-- Given task --
Reproduce the lines below verbatim, omitting the pictures.

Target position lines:
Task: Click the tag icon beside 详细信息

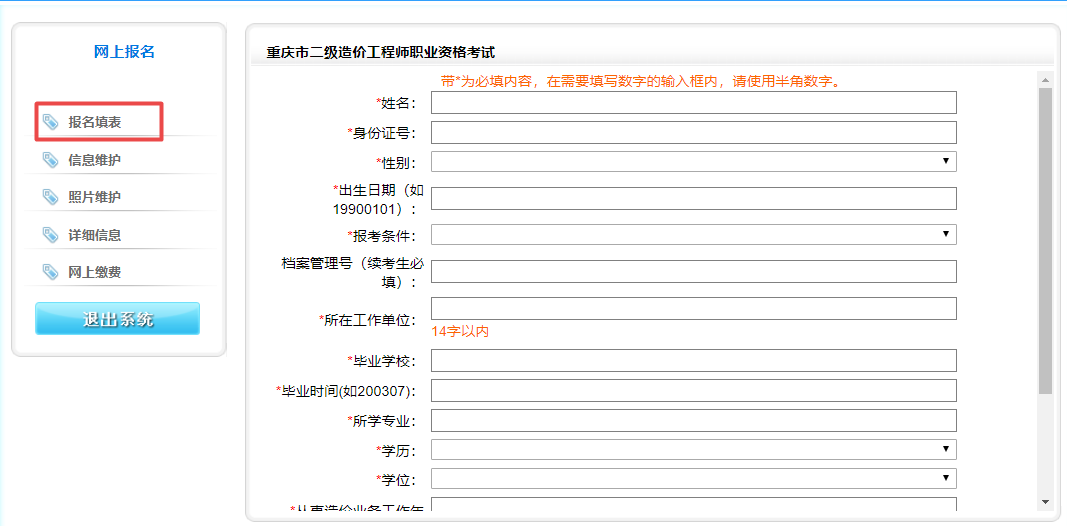Action: click(50, 235)
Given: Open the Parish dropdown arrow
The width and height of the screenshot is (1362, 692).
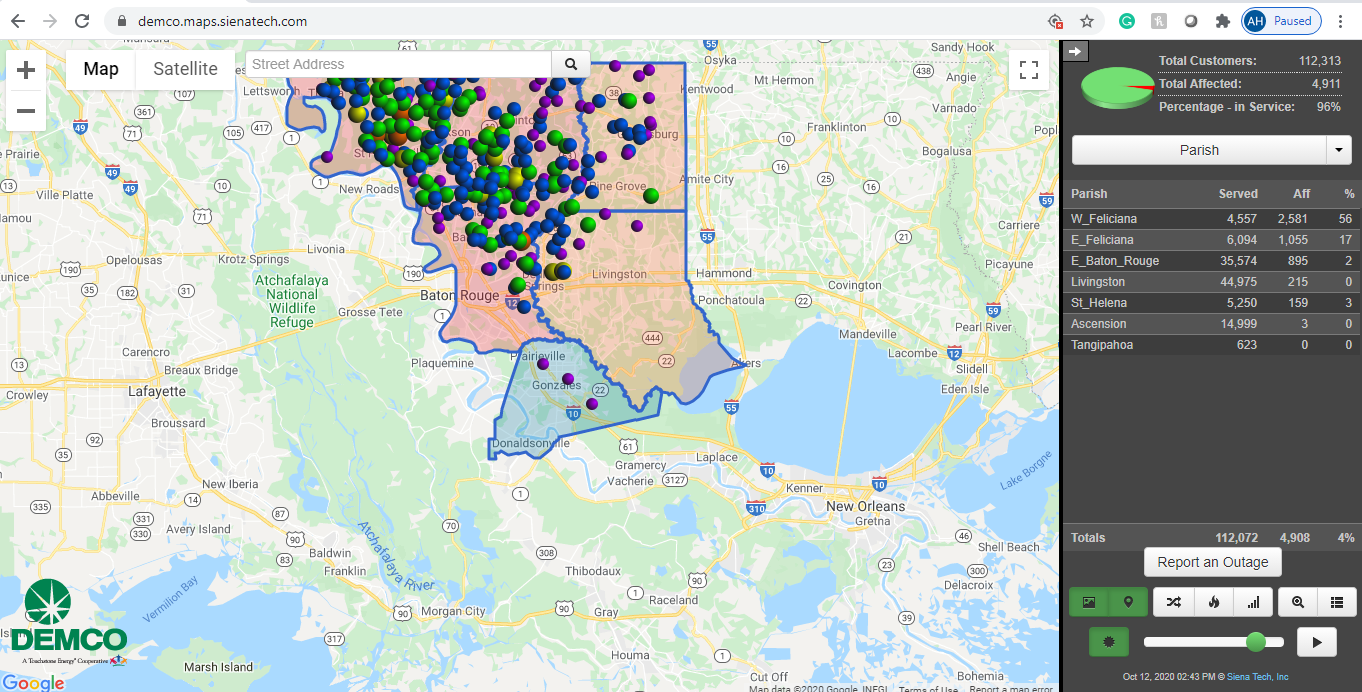Looking at the screenshot, I should 1339,150.
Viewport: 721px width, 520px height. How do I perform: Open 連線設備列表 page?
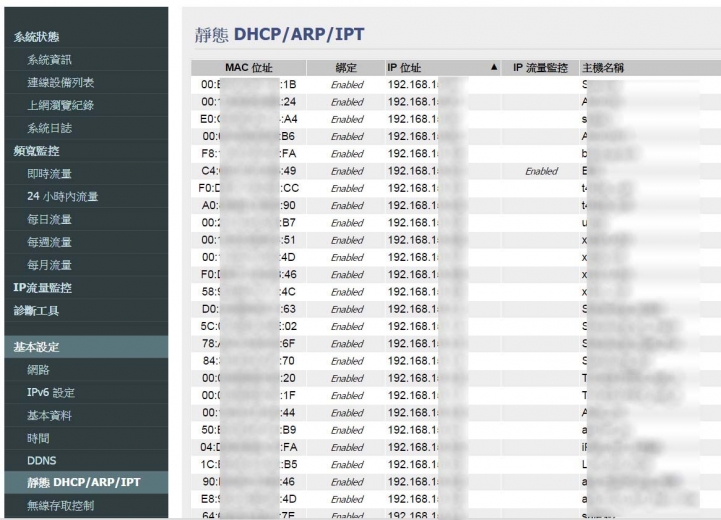click(x=60, y=83)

-- Exercise result --
Task: Click the tag icon beside 详细信息

Action: click(50, 235)
Given: Open the Parish dropdown arrow
The width and height of the screenshot is (1362, 692).
Looking at the screenshot, I should 1339,150.
Viewport: 721px width, 520px height. How do I perform: Open 連線設備列表 page?
click(x=60, y=83)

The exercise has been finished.